# What, exactly, is a finished garage?



## AtlanticWBConst. (May 12, 2006)

joeyboy said:


> My new house has an 'unfinished garage'. You can see the inside of the roof, and there's no HVAC in there. What makes it a finished garage? Is it just finishing the ceiling? Or is it having the ceiling done, HVAC, etc?


Hi J.b.,

An unfinished Garage: has only 5/8" sheetrock on the wall dividing the living area structure of the home for fire-rating purposes. No other sheetrock is installed (no ceiling, unless there is a living area above it), no insulation, no HVAC, no casing on any windows in it.....just minor electrical & lighting.
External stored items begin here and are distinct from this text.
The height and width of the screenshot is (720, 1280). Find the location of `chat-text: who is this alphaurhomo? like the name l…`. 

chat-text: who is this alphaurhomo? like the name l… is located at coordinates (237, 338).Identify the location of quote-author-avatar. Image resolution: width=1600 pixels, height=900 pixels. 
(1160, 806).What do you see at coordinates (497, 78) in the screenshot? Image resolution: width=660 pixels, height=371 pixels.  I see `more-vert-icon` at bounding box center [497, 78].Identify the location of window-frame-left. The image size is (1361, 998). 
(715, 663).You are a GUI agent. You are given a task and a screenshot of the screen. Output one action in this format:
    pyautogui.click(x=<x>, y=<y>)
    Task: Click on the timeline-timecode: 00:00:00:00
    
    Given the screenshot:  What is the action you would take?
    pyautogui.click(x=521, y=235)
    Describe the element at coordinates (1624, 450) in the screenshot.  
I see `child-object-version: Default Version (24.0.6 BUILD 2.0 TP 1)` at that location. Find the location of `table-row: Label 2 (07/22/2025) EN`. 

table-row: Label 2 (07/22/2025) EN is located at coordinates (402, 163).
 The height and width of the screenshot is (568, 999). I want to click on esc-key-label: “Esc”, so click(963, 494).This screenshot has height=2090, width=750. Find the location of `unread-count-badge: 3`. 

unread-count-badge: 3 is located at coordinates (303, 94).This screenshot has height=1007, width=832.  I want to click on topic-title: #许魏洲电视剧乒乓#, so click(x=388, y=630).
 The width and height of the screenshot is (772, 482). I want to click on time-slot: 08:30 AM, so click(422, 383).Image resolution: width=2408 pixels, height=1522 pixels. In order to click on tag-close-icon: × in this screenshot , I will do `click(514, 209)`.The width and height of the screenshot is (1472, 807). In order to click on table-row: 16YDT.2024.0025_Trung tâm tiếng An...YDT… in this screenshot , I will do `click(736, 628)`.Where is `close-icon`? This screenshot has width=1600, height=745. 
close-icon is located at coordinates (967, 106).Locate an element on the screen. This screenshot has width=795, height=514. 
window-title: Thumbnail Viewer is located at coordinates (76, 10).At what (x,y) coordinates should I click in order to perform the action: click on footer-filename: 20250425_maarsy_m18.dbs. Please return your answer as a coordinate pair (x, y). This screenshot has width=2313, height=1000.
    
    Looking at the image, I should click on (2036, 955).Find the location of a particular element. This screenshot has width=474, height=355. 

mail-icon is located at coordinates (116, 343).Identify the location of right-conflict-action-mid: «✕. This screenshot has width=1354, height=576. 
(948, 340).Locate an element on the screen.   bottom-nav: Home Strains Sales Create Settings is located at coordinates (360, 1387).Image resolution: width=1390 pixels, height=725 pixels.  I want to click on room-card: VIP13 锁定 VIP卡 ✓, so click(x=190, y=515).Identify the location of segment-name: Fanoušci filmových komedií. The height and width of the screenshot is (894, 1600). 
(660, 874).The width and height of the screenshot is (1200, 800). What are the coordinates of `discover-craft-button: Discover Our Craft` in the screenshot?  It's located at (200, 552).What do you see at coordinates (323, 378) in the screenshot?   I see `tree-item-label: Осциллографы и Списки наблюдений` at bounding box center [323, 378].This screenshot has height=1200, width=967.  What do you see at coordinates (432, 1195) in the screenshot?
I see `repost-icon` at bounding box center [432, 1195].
A finished garage: Has been completely insulated, and has 5/8" sheetrock thru-out. Taped and finished. The drywall surface is possibly primed or textured, minor electrical installed, lighting, but generally no HVAC.


----------



## larry boh (Oct 1, 2015)

what is a finished garage


----------



## MushCreek (Aug 10, 2012)

Around here, the ceiling has to have 5/8 Fire-X drywall if it shares a common attic with the house.

A finished garage is usually fully drywalled, painted, and basic trim around doors and windows. Insulation is not necessarily included. Here in SC, garages are not generally insulated.


----------